Wednesday, November 09, 2011

The Morning Call This won't last

The MarketTechnical

The indices (DJIA 12170, S&P 1275) had another good day and finished within both their intermediate term trading ranges (10725-12919, 1101-1372) and their short term up trends (11479-12440, 1220-1332).

Volume increased; breadth improved. Potentially significant, the VIX once again traded below the upper zone of its current trading range. This is good news; but our time and distance discipline is now operative. Before getting too jiggy about a declining VIX, remember that the VIX plunged out of that upper zone in late October and then quickly rallied back.

GLD traded down but remains well within its intermediate term up trend.

Bottom line: the S&P closed right on its 200 day moving average. A move above that level opens even wider the way to 1372. Enjoy the ride; however, I think that 1372 is as good as its going to get, at least for a while. As stocks get closer, I will be working on a list of potential sales candidates.

Sentiment is starting to get overly bullish (short):



The only economic news was weekly retail sales; and they were good. In fact, it is the first time in over a month when all indicators were positive. That said, weekly retail sales are not stats for which investors in general await breathlessly.

Never mind though, because Italy remained the primary focus of investors; and here too we received good news. Berlusconi agreed to step down following the passage of an austerity plan the vote for which is scheduled for next week. This keeps the ball rolling in the direction of more fiscal responsibility on the part of the PIIGS, qualifying them for financial assistance from the rest of the EU and, at least in the short term, holds the EU together.

The Italian endgame (medium):

Goldman’s take on the most likely outcomes (medium(:

P.S. overnight Chinese inflation came in at 5.5%, in line with expectations. However, margin requirements on Italian bonds were doubled. The result is the spreads on both Italian and French bonds are exploding and the equity markets are taking it in the snoot.

Bottom line: the euros seem to be doing enough to manage their debt crisis to allay Market fears, at least in the short term. Nevertheless, I don’t doubt that (1) there won’t be more hiccups in the current process and (2) unless the steps being taken don’t force considerably more fiscal responsibility on the PIIGS than has been to date, then the can will simply be kicked down the road and the world have to face this issue again in six to twelve months.

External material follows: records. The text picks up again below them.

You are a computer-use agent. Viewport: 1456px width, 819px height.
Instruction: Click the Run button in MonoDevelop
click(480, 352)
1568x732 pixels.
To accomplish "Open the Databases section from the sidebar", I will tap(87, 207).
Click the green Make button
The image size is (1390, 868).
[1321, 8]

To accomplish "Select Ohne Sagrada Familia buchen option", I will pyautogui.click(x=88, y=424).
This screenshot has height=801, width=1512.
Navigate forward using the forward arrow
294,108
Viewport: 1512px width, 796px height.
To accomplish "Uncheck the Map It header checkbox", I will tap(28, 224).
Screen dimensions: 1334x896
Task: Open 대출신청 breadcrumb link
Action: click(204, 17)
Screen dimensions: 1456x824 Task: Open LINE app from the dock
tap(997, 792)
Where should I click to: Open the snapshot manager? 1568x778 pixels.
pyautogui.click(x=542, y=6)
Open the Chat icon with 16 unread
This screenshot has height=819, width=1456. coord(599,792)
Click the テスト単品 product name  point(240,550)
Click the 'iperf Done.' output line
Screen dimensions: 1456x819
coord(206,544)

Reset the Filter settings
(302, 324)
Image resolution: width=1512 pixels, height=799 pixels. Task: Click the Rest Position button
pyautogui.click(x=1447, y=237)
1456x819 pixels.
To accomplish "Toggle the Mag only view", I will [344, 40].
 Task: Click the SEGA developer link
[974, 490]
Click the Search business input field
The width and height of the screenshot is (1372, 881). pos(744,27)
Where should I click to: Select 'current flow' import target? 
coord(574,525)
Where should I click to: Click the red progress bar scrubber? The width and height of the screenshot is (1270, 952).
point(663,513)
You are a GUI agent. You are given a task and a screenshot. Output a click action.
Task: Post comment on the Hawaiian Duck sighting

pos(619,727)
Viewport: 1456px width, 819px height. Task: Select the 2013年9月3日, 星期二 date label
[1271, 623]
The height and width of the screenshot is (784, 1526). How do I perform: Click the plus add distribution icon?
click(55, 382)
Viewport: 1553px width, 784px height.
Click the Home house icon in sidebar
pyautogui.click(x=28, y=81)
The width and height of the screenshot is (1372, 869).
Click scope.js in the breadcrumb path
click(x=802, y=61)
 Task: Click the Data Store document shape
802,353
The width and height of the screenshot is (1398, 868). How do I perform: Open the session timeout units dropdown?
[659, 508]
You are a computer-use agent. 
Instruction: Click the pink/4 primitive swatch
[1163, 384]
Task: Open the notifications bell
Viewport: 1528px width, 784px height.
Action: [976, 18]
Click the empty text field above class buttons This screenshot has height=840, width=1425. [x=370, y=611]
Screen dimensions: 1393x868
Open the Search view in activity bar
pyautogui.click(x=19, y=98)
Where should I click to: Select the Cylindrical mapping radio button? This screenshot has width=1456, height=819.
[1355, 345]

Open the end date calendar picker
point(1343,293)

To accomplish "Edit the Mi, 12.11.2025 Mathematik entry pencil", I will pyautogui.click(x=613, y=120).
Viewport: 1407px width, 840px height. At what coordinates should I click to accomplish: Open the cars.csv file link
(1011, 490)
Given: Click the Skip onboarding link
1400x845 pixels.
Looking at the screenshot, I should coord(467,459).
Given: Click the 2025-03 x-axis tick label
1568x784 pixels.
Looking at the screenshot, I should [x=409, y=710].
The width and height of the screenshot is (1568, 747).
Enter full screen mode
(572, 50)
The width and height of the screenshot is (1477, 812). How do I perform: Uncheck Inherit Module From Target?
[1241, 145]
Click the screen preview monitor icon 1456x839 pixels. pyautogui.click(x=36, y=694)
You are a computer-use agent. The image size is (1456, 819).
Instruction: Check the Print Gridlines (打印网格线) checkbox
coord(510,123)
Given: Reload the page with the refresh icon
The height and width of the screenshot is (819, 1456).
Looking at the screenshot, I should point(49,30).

At home, our economy is chugging along--nothing spectacular, but few signs of recession. Lingering in the background is the ECRI forecast of a ‘double dip’; but given the lead time of this indicator, a decline in economic activity could still be months away--assuming it happens at all.

The major potential negative for the short term is the ‘super committee’ budget compromise (due 11/23). I say negative because if history repeats itself, there won’t be an agreement by the deadline which means that we could have another debt ceiling crisis before this group of clowns come up with a deal.

Finally, in the interest of putting all potential problems on the table, the IAEA report of Iran’s nuclear program is due out soon and current speculation is that it will show that Iran has resumed the production of nuclear ‘bomb quality’ material. Not that this would lead to any problems near term. Certainly, given Obama’s track record on confronting global pariahs, we needn’t fear any confrontation. Nonetheless, if rumors are correct, the report is not going to make good reading and may add to investor hesitation to invest for the long term.

In short, while the news flow has been in our favor (1) it may not last and (2) even if it does, there are no real equity values out there that our Portfolios don’t already own.